News from 1912: Launch of Ceramic

Mark Baber

Dec 29, 2000
The Times, 12 December 1912


Messrs. Harland and Wolff, Belfast, yesterday launched from their North
yard the new liner Ceramic, of about 18,000 tons, for the White Star
Line. The Ceramic is the biggest vessel built in Belfast this year, and
is unique in that she will be the largest ship trading to Australia, and
will be the finest triple-screw White Star liner on that berth.

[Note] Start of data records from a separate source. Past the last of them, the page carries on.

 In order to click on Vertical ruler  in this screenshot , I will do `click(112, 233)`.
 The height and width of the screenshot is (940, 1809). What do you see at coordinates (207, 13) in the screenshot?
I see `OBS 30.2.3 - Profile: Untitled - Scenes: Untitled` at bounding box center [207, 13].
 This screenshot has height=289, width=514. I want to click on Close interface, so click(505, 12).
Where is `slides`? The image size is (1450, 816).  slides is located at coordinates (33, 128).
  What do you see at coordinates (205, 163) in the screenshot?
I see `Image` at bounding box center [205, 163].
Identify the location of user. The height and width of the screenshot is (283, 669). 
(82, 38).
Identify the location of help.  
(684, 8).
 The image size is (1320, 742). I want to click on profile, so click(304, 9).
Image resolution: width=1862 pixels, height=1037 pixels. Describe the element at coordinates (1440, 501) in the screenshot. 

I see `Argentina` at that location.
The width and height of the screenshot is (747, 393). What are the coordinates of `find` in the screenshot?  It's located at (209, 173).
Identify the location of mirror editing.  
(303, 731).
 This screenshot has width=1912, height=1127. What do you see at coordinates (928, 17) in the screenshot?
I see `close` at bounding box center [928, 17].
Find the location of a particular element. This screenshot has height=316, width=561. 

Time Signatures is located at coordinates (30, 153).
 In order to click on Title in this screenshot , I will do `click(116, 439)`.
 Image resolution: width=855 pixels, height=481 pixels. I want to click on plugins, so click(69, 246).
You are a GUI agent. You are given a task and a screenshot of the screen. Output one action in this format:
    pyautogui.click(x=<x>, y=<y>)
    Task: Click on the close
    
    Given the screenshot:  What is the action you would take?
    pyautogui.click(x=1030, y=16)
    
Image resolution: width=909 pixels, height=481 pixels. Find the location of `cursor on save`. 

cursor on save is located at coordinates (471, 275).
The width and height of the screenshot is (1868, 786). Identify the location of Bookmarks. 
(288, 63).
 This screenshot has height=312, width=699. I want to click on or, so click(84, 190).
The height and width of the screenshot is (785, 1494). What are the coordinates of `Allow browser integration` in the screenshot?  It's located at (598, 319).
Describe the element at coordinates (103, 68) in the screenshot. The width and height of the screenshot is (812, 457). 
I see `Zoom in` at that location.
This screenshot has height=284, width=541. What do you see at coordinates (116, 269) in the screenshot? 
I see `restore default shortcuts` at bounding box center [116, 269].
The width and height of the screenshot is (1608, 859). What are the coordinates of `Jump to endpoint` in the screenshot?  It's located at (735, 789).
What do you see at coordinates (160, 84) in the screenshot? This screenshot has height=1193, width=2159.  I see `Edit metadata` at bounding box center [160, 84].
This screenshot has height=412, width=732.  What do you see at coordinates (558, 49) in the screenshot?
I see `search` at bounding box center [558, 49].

The connexion of the White Star Line with the Australian trade began
somewhere back in the sixties. It has within recent years been developed
by vessels of the largest type in the trade. Within the last decade the
development has been phenomenal through the introduction of such
magnificent vessels as the Afric, Medic, and Persic (12,000 tons),
Runic, and Suevic (12,500 tons), and now the Ceramic far surpasses in
size anything hitherto placed on the Australian berth, and is a vessel
representing the highest excellence in marine architecture and
engineering and combining those qualities so indispensable to modern
requirements---viz., large cargo capacity and extensive passenger

The Ceramic, which is a triple-screw steamer, is 675ft. long by 69ft.
3in. beam, and will have a gross tonnage of about 18,000 tons, and will
have accommodation for 600 passengers, ordinarily, with arrangements for
possible extension for a further 220, or a total complement of 820 if
required. It is anticipated, in view of the remarkable development in
Australian immigration from the Mother Country and the popularity of
White Star vessels, that even this extensive accommodation will be taxed
to its utmost capacity.


The Ceramic is of very strong construction, built under survey of the
Board of Trade for passenger certificate and having 12 watertight
bulkheads dividing the vessel into 13 watertight compartments. Eleven of
the bulkheads are carried to the upper deck, and the aftermost bulkhead
to the middle deck. There are eight steel decks, and all the facilities
for working the ship and cargo embody the latest improvements. The
vessel will be lighted throughout by electricity and will have a
complete installation of wireless telegraphy and sufficient lifeboats to
accommodate every soul on board, the boats being manipulated by patent
davits. The passenger accommodation would leave nothing to be desired.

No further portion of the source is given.